安少游果然摇了摇头,“可我想知道,我要救他。”

白大夫听他这麽说,倏然停下了脚步转身看著他,而後伸手一指走在路上的行人。

“这个就是药引,满街都是,却难以得到。”

“这是指……”望著白大夫所指,安少游以为自己是理解错了,向他确认道。

“年轻男子的血肉,这个就是药引。”白大夫简明扼要地回道。

“……!”

看著安少游惊讶地微微张口,白大夫也没有意外,继续起步朝橙音家走去。

他边走边道:“橙音的病根是伤在了身体的底子上,要补救回来自然是需要靠年轻男子的血肉为引,再配上几味极为珍贵的药材一起煎熬,如今是药材易得,这药引无人愿献。”

安少游静静聆听也不搭话,只是低头思考著……

两人沈默地走到了橙音的家门口,白大夫正欲开门,却被安少游伸手阻止了。

“白大夫,我想……”

“你想割肉放血做药引。

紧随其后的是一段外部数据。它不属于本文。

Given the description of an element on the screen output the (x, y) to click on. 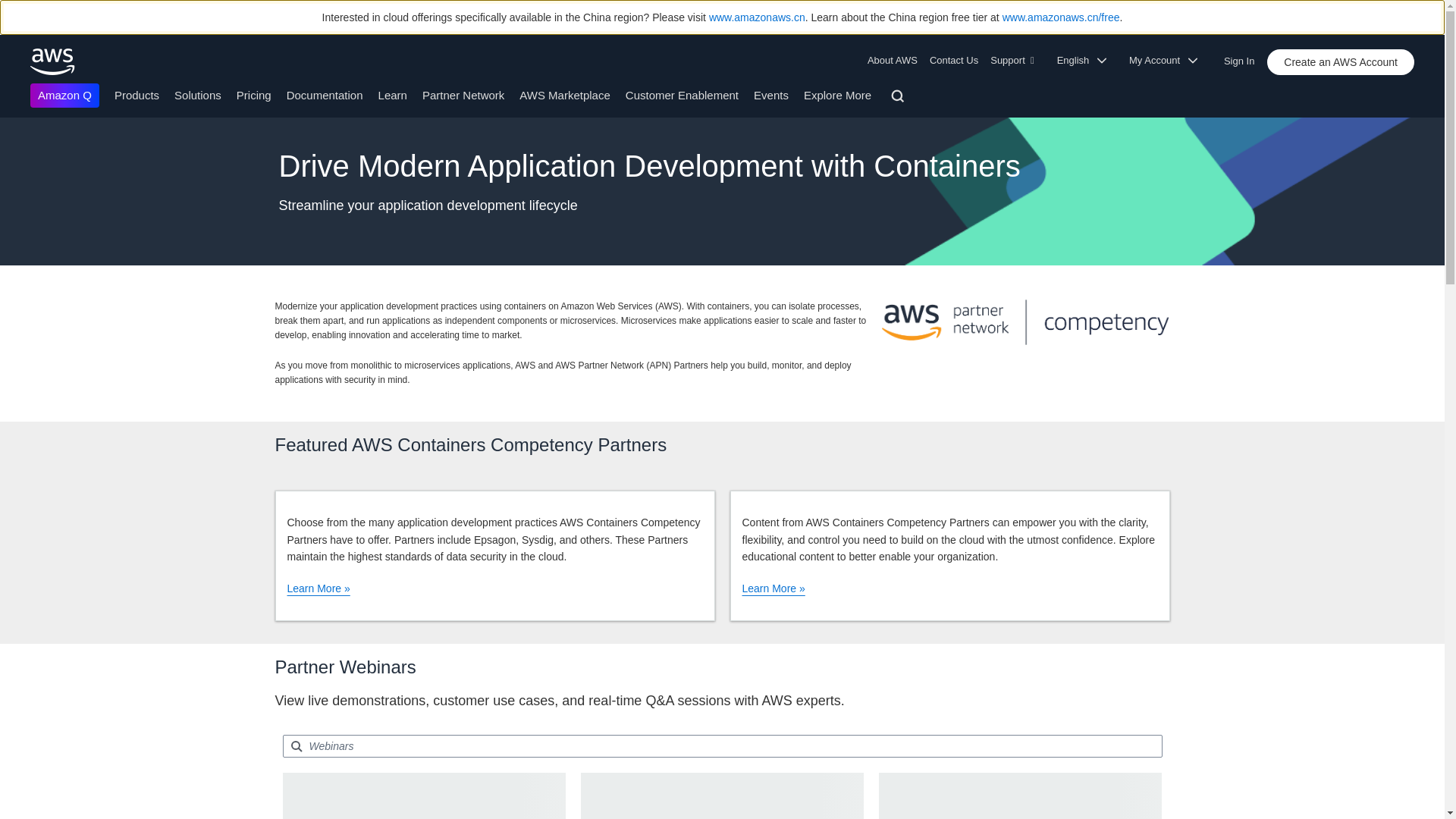
AWS Partner Network Competency (1024, 321)
My Account   (1168, 60)
AWS Marketplace (564, 94)
Partner Network (462, 94)
Click here to return to Amazon Web Services homepage (52, 61)
Sign In (1243, 58)
Contact Us (953, 60)
Solutions (197, 94)
Explore More (836, 94)
Skip to main content (7, 124)
Given the description of an element on the screen output the (x, y) to click on. 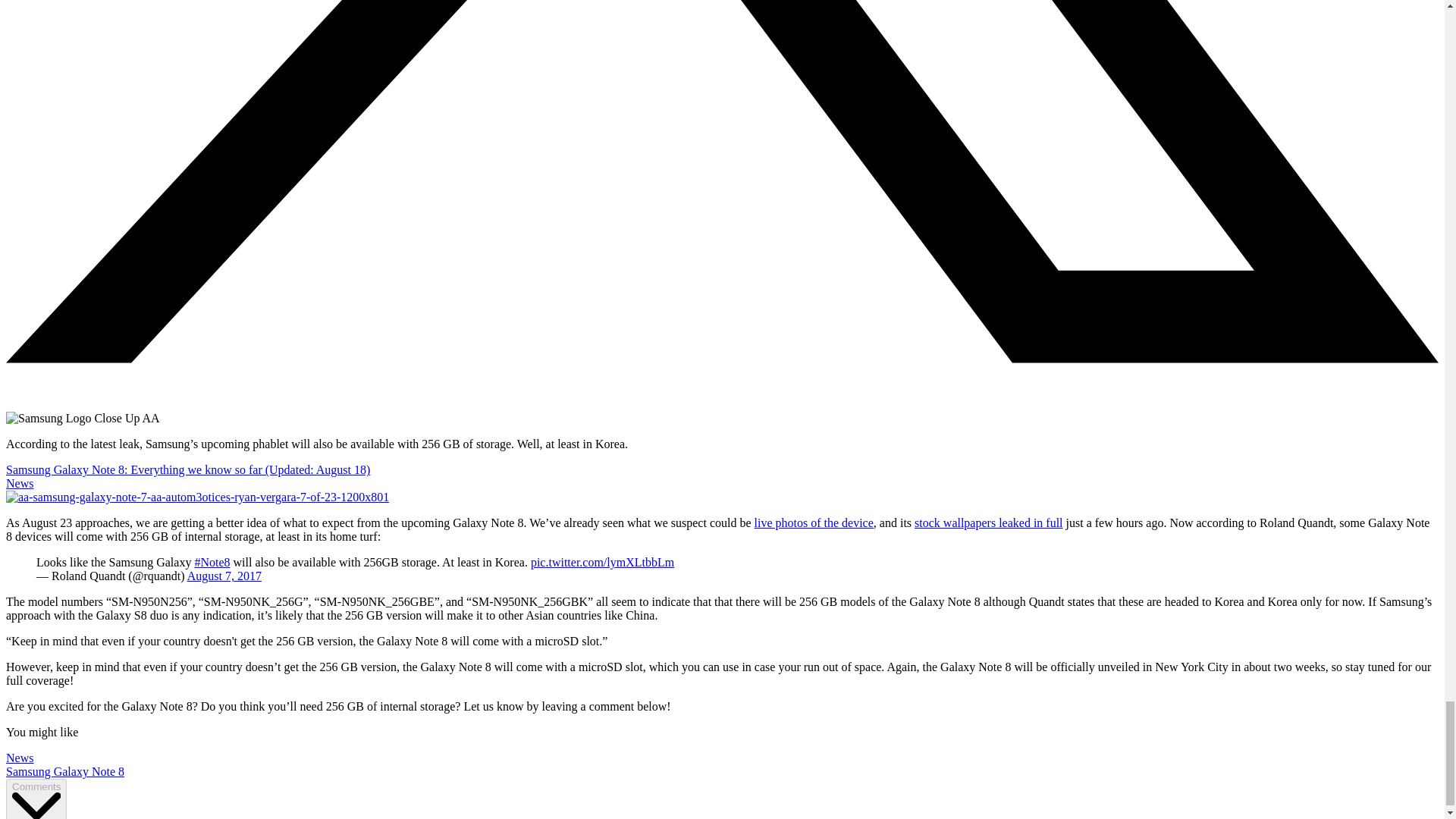
Samsung Galaxy Note 8 (64, 771)
stock wallpapers leaked in full (988, 522)
live photos of the device (813, 522)
News (19, 757)
Samsung Logo Close Up AA (82, 418)
August 7, 2017 (224, 575)
Given the description of an element on the screen output the (x, y) to click on. 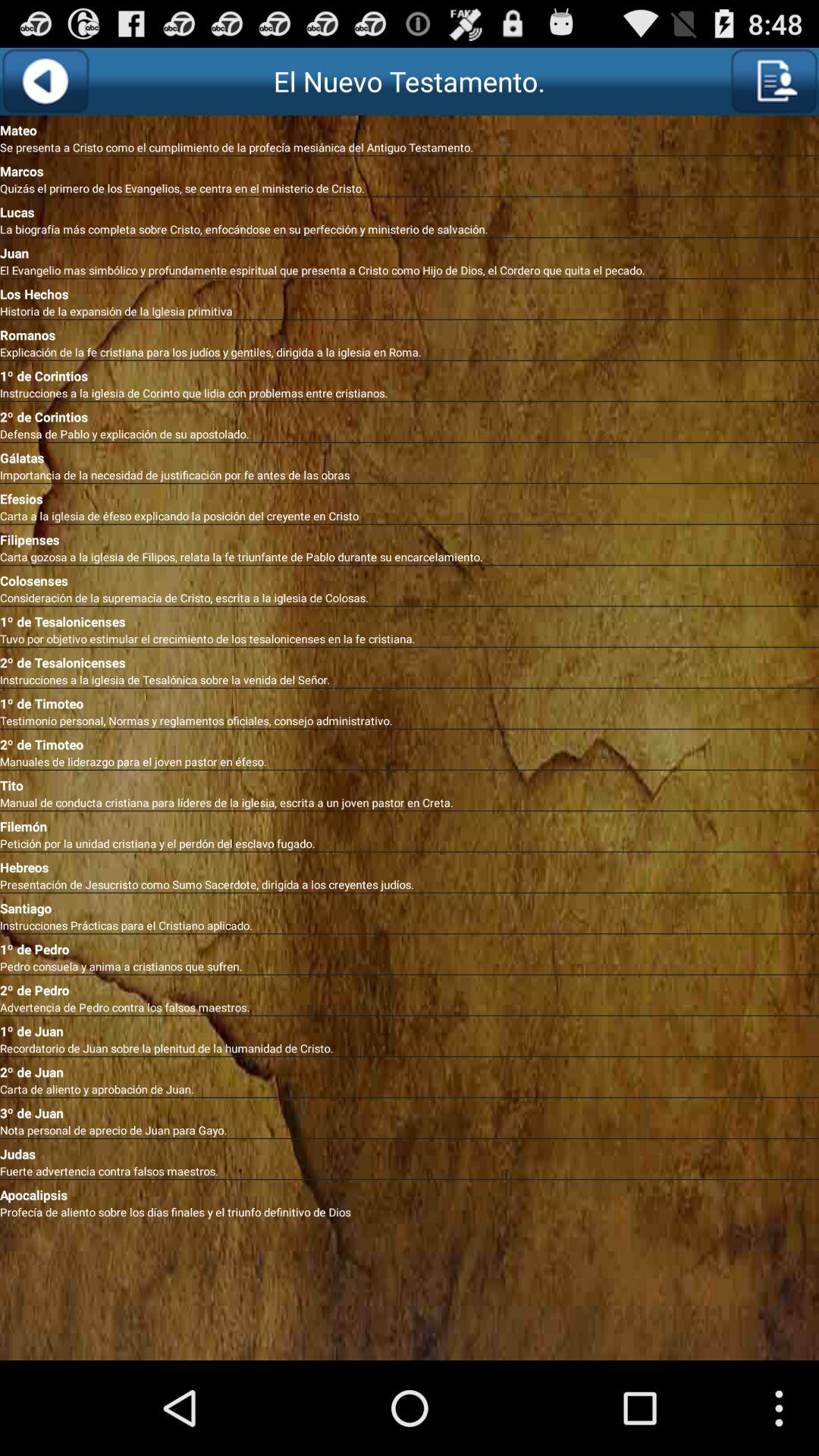
turn on colosenses icon (409, 577)
Given the description of an element on the screen output the (x, y) to click on. 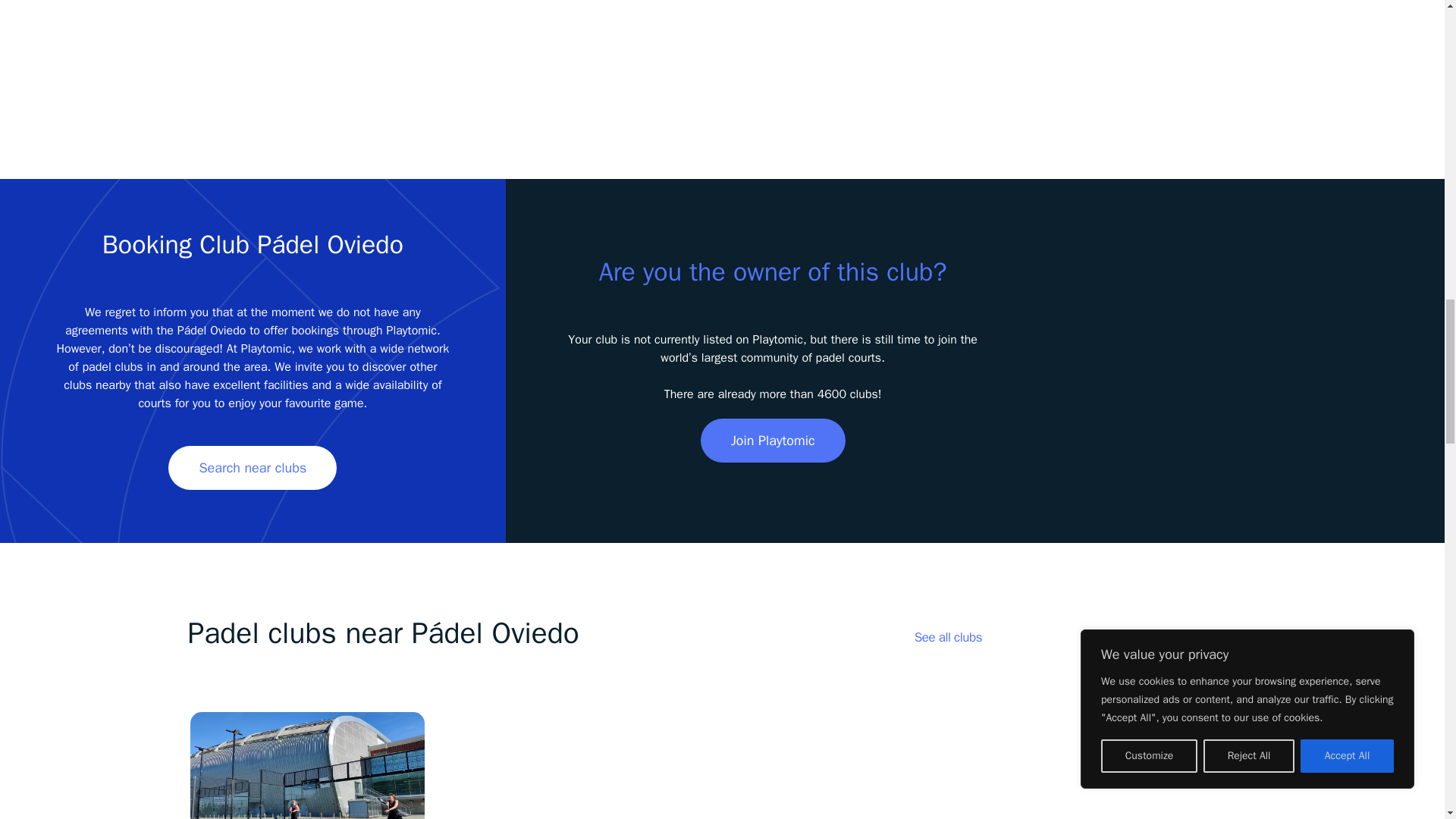
See all clubs (947, 637)
Search near clubs (252, 467)
Join Playtomic (772, 440)
Given the description of an element on the screen output the (x, y) to click on. 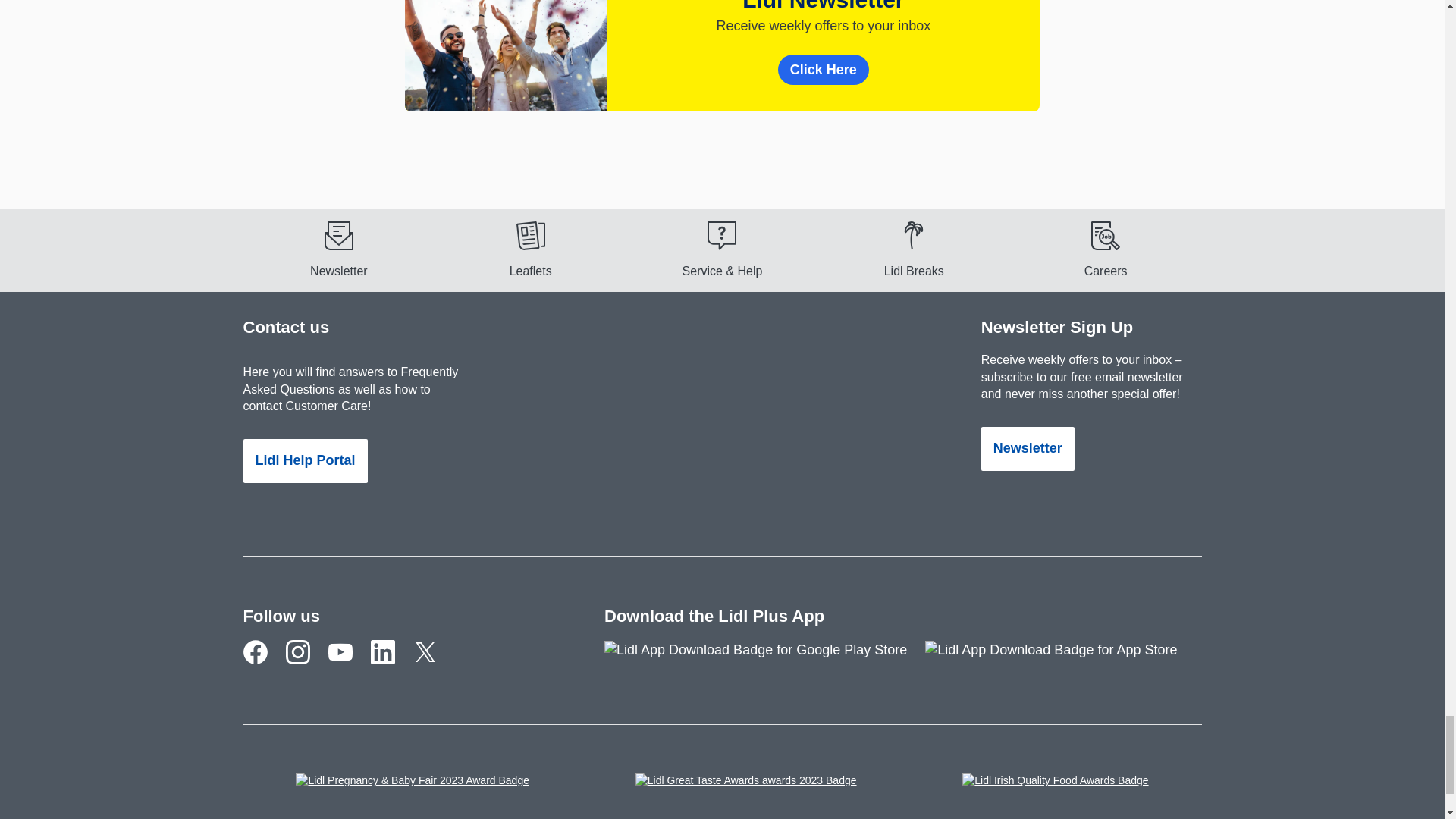
Our little hearts are waiting for you! (306, 663)
Irish Quality Food Awards! (1055, 786)
Lidl as an employer, a great opportunity! (1106, 248)
Download Lidl Plus App for Android! (764, 658)
More than just jobs, learn what's important about Lidl! (390, 663)
Great Taste Awards awards 2023! (746, 786)
X usually known as Twitter! (433, 663)
Download Lidl Plus App for iOS! (1059, 658)
Discover new offers every week! (529, 248)
Welcome to Lidl Breaks! (914, 248)
Become a Lidl Insider now! (338, 248)
Follow our stories on Facebook! (264, 663)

”白大夫不等他说就早已猜到了他的回答,然而……

在安少游点头後,白大夫叹息了一声,“这药引不是你想得那麽简单。”

“这是什麽意思?”

“你也看到了橙音如今是多麽虚弱,要治疗他一副药是绝对不够的。”说著他顿了一顿,然後才道,“药引一旦取自一人,那期间不可断亦不可换,然而我却不能告诉你我需要多少副药才能治好橙音。”

安少游分析了他的话,“那也就是说……”

“说白了,结局有四种:你不做药引他死;你做了药引,身体却不堪重负,你死,而橙音则要看运气,运气好他死不了,运气不好他照样要死;最後的一种当然是皆大欢喜,你没死,他也没死。”

……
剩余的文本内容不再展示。